De plus, ce même nen mérite une nouvelle profondeur lors des moments charnières de l’arc. L’histoire décortique ensuite un concept aux possibilités infinies qui permet aux personnages d’avoir une marge de manœuvre suffisante pour alimenter l’intrigue et divers retournements de situation. Tout reste d’origine et assez bien trouvé pour que le reste de la série ne puisse qu’être mis à jour.

Gardez à l’esprit que ce Mountain Hunter X Hunter est le deuxième et que la première adaptation de l’arc York-Shin City a eu lieu, jusqu’à la fin de la première série télévisée et surtout la série à succès OAV. temps. Dès lors, le but de l’anime du studio Madhouse était d’adapter les histoires en évitant les répétitions et en construisant leur propre ambiance, un pari qui a partiellement fonctionné. On se souvient effectivement de certaines scènes dantesques comme le massacre perpétré par la Brigade Fantôme ou le combat des Zoldiks contre Kuroro, mais c’est malgré une histoire bien maladroite. C’est particulièrement prononcé en fin de case qui accélère l’intrigue, omettant intentionnellement certaines sections, mais est important dans les interactions entre personnages ou dans l’intensité que génère le manga original. On comprend le désir de Madhouse d’arriver au plus vite à l’arc Kimera Ant, mais pour ceux qui n’ont pas touché à la paperasse, le scénario peut sembler assez précipité à la fin.

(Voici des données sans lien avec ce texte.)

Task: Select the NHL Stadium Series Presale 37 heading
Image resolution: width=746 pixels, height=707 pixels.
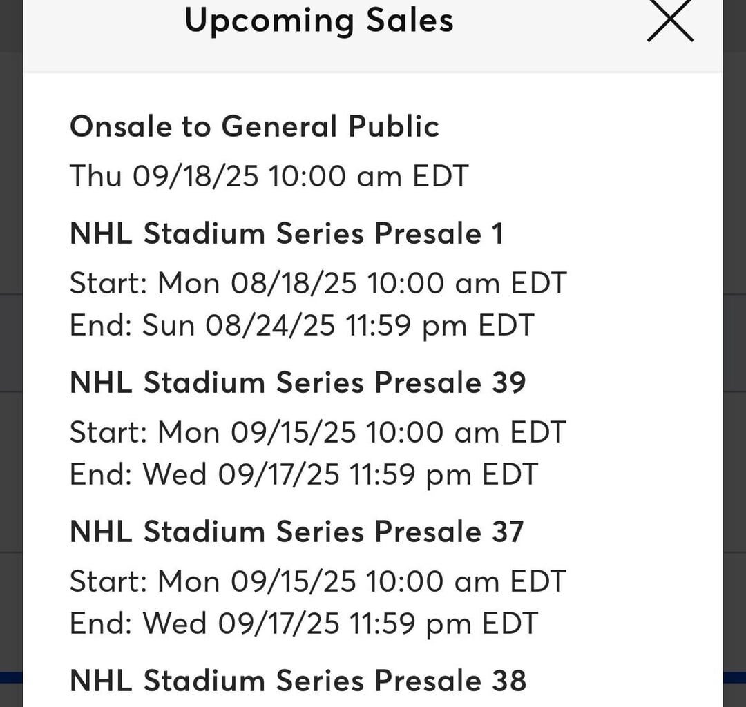Action: tap(297, 532)
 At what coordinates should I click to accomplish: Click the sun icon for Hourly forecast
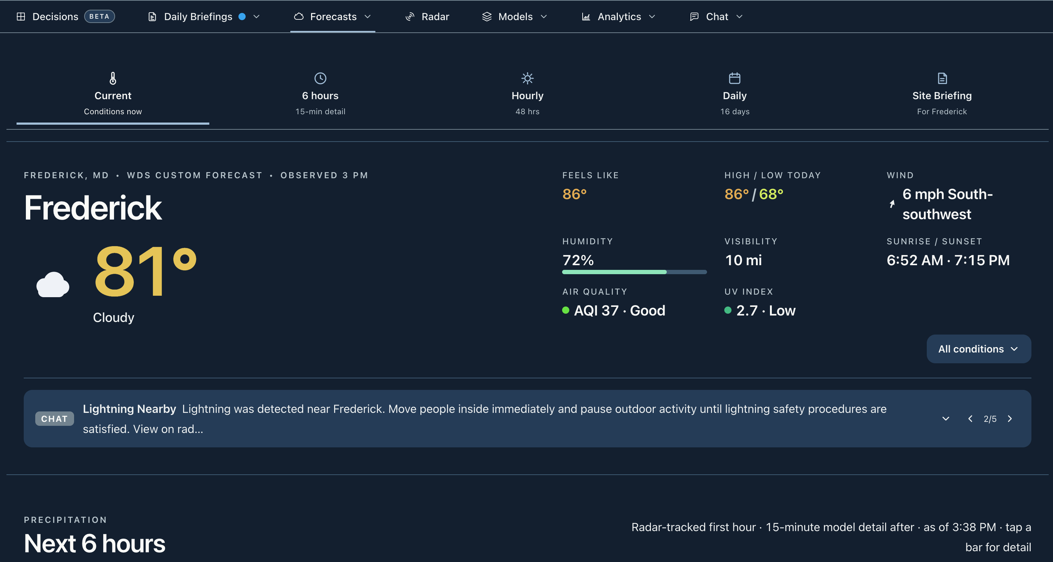[527, 78]
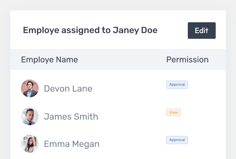Image resolution: width=236 pixels, height=159 pixels.
Task: Click James Smith's View permission badge
Action: 174,112
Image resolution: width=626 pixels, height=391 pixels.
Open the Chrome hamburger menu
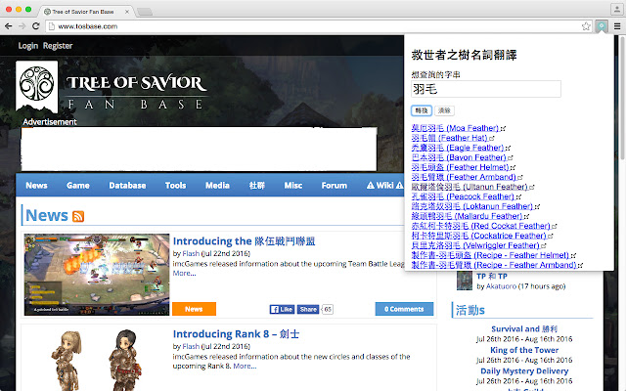614,25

L’un des points clés de ce coffret est le packaging car vu l’échec quasi commercial de la série, il semble important de revenir à des objets plus classiques, comme l’ont fait des éditeurs avec des séries comme Fairy Tail ou Black Butler. Alors, sortez de la boîte pour la placer à l’horizontale, et faites place à une simple pochette en carton souple contenant deux boîtes d’amaray. Tout semble simple sans renier complètement le premier packaging qui arbore également une traditionnelle boîte en plastique à l’intérieur, sachant que Kana Home Video n’a pas hésité à nous offrir quelques petits objets en guise de cadeaux. Un livret d’information et un sketch, deux badges et une affiche géante recto-verso sont ainsi proposés aux fans en complément, une belle manière de compenser le faible nombre d’épisodes dans le coffret, qui était de 9 contre 15 dans l’épisode précédent. Ce choix n’est d’ailleurs pas anodin puisqu’à partir du chapitre suivant, l’éditeur continue comme One Piece, à savoir en coupant l’arc narratif. Le volume suivant est ainsi consacré à l’intégralité de Greed Island.

Un arc se termine dans cette case et si la longue attente nous permet de profiter de neuf épisodes de cette excellente qualité développant une intrigue astucieuse, certains choix d’adaptation laissent penser que Madhouse s’est empressé de terminer son arc pour passer rapidement aux séquelles et atteindre rapidement un arc qui a jamais vu auparavant dans l’anime. Un choix judicieux pour les fans qui connaissent le manga Togashi, mais un mauvais service pour ceux qui découvrent le travail à travers cet anime. Nous espérons que la suite ne répétera pas ce choix, car l’arc Kimera Ant n’est pas trop loin.